Suga, who took office last month after Shinzo Abe quit because of poor health, is making his overseas diplomatic debut this week with a trip to the vital Southeast Asian nations of Vietnam and Indonesia.

Japan must balance its deep economic ties with China with security concerns, including Beijing’s push to assert claims over disputed East China Sea isles.

Vietnam and other ASEAN members, many of which have territorial feuds with China in the South China Sea, are wary of alienating a big economic partner and reluctant to become entrapped in an intense confrontation between the United States and China.

China claims swathes of Vietnam’s exclusive economic zone, as well as the Paracel and Spratly Islands.

Japan, which ended a decades-old ban on overseas arms sales in 2014 to help strengthen the nation’s military and lower the cost of home-built military equipment, has been in talks with Vietnam, Indonesia and Thailand on deals to allow such exports to those nations.

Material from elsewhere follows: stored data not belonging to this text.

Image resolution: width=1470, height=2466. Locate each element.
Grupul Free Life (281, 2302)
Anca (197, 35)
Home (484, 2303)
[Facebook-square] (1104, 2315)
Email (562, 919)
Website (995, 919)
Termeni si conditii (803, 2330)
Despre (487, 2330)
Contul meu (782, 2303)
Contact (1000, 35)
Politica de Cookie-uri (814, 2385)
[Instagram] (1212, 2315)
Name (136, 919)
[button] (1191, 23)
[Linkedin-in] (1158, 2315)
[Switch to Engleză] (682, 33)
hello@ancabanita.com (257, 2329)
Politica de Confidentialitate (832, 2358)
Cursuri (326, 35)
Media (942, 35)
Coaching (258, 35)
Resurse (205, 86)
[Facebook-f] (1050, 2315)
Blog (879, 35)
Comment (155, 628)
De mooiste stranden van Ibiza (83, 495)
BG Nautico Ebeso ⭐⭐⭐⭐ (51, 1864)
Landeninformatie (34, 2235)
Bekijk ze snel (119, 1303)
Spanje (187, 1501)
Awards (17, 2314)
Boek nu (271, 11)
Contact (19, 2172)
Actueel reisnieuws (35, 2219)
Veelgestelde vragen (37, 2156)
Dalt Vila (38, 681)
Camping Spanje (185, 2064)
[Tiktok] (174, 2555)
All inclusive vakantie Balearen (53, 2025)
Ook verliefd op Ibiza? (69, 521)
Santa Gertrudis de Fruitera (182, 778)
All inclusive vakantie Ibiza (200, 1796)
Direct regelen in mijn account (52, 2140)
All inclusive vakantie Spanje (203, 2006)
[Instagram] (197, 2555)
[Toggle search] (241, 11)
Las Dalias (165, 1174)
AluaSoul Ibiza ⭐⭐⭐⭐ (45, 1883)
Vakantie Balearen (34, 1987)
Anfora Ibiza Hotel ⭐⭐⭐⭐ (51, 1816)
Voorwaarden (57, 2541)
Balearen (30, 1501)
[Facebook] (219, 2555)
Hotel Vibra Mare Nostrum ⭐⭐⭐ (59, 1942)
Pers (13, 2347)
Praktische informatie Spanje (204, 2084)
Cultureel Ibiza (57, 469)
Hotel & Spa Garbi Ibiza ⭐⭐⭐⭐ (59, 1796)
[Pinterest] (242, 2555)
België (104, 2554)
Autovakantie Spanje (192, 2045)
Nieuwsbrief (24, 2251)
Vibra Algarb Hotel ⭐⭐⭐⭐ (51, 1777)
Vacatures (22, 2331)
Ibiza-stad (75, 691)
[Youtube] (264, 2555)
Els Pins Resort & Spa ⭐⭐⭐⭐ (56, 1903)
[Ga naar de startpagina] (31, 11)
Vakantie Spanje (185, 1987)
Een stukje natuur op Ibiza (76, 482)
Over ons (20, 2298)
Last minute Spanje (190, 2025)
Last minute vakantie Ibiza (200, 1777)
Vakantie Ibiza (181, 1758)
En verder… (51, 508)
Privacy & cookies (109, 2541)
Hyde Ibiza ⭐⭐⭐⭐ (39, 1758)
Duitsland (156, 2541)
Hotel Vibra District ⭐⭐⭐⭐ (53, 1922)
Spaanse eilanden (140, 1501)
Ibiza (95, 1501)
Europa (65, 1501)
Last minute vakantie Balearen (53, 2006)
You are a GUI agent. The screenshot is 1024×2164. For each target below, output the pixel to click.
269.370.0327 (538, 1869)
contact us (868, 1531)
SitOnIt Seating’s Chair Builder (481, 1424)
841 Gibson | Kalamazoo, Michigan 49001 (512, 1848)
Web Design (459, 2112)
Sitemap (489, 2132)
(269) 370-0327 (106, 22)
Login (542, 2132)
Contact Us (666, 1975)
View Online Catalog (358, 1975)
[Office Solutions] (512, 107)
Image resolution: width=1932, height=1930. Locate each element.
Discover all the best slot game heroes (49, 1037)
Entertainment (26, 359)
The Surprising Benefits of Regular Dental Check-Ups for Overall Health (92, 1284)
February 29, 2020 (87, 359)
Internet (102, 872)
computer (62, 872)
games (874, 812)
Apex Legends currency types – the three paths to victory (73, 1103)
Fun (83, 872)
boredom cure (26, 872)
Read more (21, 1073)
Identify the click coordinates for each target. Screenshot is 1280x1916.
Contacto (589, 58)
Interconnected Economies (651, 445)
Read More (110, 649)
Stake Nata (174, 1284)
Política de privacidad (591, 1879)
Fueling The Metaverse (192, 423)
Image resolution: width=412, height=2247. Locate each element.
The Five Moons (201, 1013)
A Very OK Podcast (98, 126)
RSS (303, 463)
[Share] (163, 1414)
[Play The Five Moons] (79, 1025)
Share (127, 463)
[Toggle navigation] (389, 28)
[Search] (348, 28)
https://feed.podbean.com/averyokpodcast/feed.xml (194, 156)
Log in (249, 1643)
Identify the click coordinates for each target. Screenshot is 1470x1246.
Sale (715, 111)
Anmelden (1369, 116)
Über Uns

Suga’s visit also coincides with Japan’s efforts to diversify its supply chains and reduce reliance on China by bringing production home or moving it to Southeast Asia.

Vietnam is a popular choice for Japanese firms. Half of the 30 Japanese firms that used a 23.5 billion yen government programme to diversify supply chains in Southeast Asia targeted Vietnam, which has aggressively courted such investment.

Suga said the two countries had agreed to bolster their cooperation to mitigate the impact of the coronavirus pandemic.

“We agreed on restarting ‘business track’ travel as well as passenger flights between the two countries today,” Suga said.

Suga also said that Japan would help Vietnamese “trainees” working in Japan, many of whom are struggling as the COVID-19 outbreak hits Japanese companies.